Carrying Your Bike

Bike in Apartments - Stairs - Storage

I keep my bike on the first floor of our apartment. It used to make me nervous, but I never had the energy to carry it up three flights of stairs.

Do you have to haul your bike up and down stairs? If you do, have you seen the bike frame handle from Walnut Studiolo?

3 Responses to “Carrying Your Bike”
  1. charli says:

    I live in a fourth floor walk-up and carry my bike up and down the stairs. There was initially the option of locking it up in the basement laundry room, but that made me nervous after one night.
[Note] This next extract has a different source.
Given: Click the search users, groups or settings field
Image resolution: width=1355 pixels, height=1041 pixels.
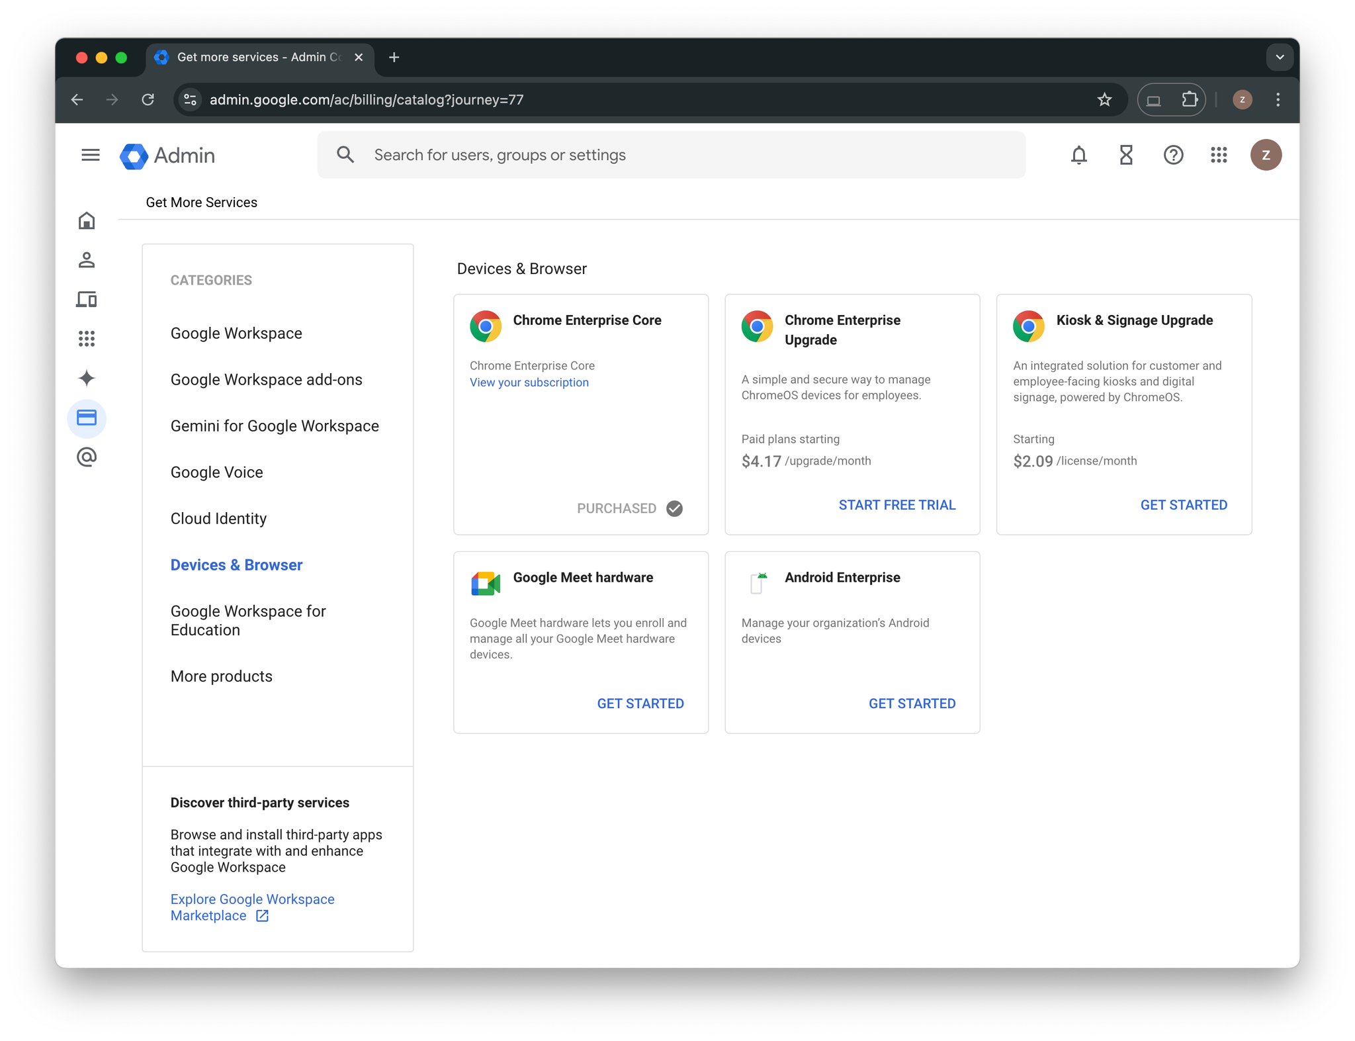Looking at the screenshot, I should pyautogui.click(x=671, y=155).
Then a couple of months later there were reports of bike thefts from the basements of other buildings owned by landlord/management company, so that’s completely out. Lucky for me my frame is relatively light, and I’ve gotten better at maneuvering the stairs with it (with some scratches and dings in the process though).

    Those Walnut Studiolo bike frame handles have gotten a fair amount of publicity, but I have a hard time imaging how I would use it on my bike. For one thing, I have a step-through frame, so I couldn’t secure the top tube under my arm like they show in that picture. Also, if the handle keeps your bike level as you carry it, it seems your front wheel would run into the stairs as you go up, and the rear wheel would bang onto the stairs as you go down. But the testimonials seem to indicate otherwise, so maybe I’m missing something?

    BTW, first time commenter, love the rain cape, love the blog!

  2. Ann says:

    Thanks for the response Charli. It looks like their models also grip the handlebars to accommodate different angles when climbing or descending stairs. As for the step through, it seems as if you could attach it in the same place for most models – that’s what I ride as well.

  3. Austin says:

    Love the gear from walnut stuidolo! I’ve had their Portage Strap on my bike since June and I’m grateful for it every day, thanks to stairs into work and stairs to my front door at home. Not to mention the many stairways in Seattle’s hillier neighborhoods. Between frame and gear I’m usually hoisting ~45 lbs.. the strap on my shoulder allows it to balance with an ideal center of gravity while replacing the hard angle of the frame with a soft curve. It also looks great next to my Brooks saddle!